La tierra atrapó a los niños tailandeses en unas cavernas, un laberinto natural en el que el agua fluyó, arrinconando a sus visitantes; los mexicanos están presos en un pozo artificial, inundado por un río agónico que, pareciera, resucitó sólo para matar. En ambos casos, es el hombre contra la naturaleza; nosotros contra el tiempo, aferrados a lo imposible.

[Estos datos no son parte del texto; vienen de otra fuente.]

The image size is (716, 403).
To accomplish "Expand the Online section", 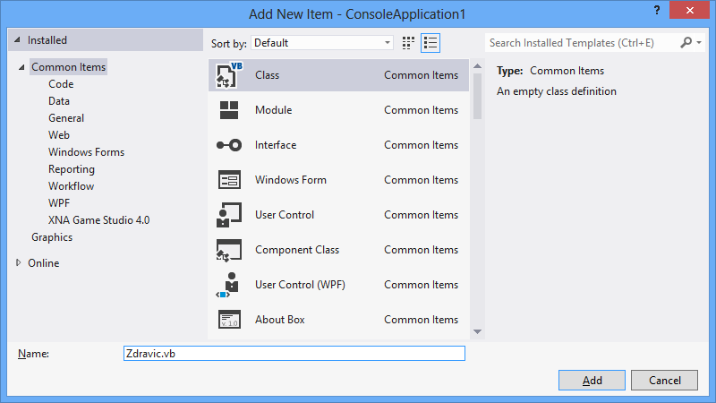I will coord(20,263).
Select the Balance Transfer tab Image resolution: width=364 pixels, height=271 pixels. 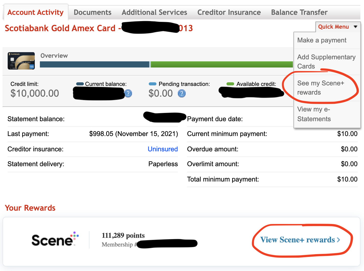pyautogui.click(x=299, y=12)
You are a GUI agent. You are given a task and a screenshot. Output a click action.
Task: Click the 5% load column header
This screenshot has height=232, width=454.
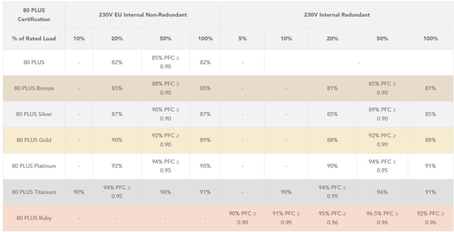[x=242, y=39]
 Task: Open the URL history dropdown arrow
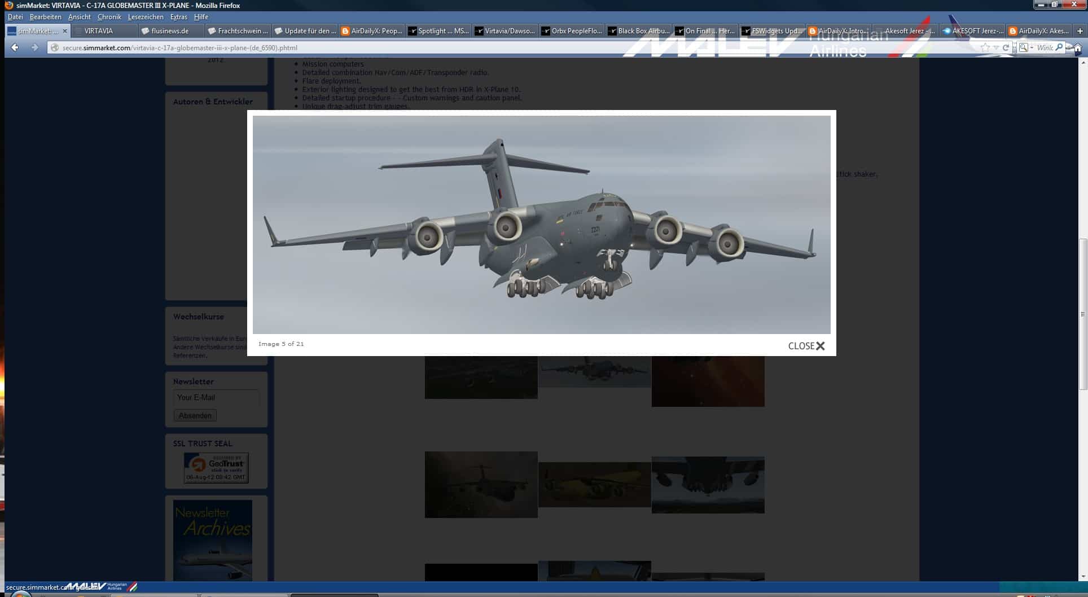pyautogui.click(x=996, y=48)
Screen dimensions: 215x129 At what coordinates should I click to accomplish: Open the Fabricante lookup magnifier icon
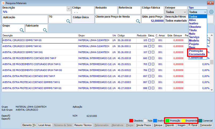pyautogui.click(x=45, y=30)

Los huéspedes de esa penumbra quizás se tocan los rostros para reconocerse, ya que hablar es escalar el Everest; el aire se agota: suspirar es un despilfarro. Las manos se convierten en ojos y en lengua: un apretón significa aquí estoy, aguanta; otro, no me dejes solo. Una hora parece una semana, una semana, tres minutos: el tiempo transcurre con los latidos del miedo. El hambre y la sed provocan visiones, versiones de otra realidad.
Con las uñas rotas uno de ellos escribió el nombre de su hijo en una de las paredes de su celda; rasguños a los que se aferra para vivir. Otro no ha dejado de rezar: teje letanías como quien sube escalones de dos en dos; aun así, siente que con cada amén baja aún más. El derrumbe atrapó a dos que antes de entrar en la mina no se conocían; ahora, uno de ellos llora sus últimas lágrimas para humedecer los labios del otro.
Náufragos en una tormenta de minerales, en un abrazo de placas tectónicas que arrebata el aliento. No escuchan los hurras con los que arriba se celebra cada centímetro que cede el destino, ni las maldiciones que se escupen cuando un nuevo derrumbe derriba la fe. No sienten el taladrar de los barrenos con los que hieren la tierra, ni el ronroneo de las máquinas que intentan cambiar el curso del agua.
En ocasiones, en este silencio de abismo, piensan que ya los dieron por muertos porque incluso ellos a veces dudan si siguen vivos. Sin embargo, el aleteo de un imaginario pajarito amarillo espanta esa tristeza y la esperanza irrumpe de nuevo. Y pueden ver, y pueden hablar y escuchar, y pueden, incluso, reír. En ese vientre húmedo y oscuro, en esa tormenta seca, hay aún una luz que no se ha apagado.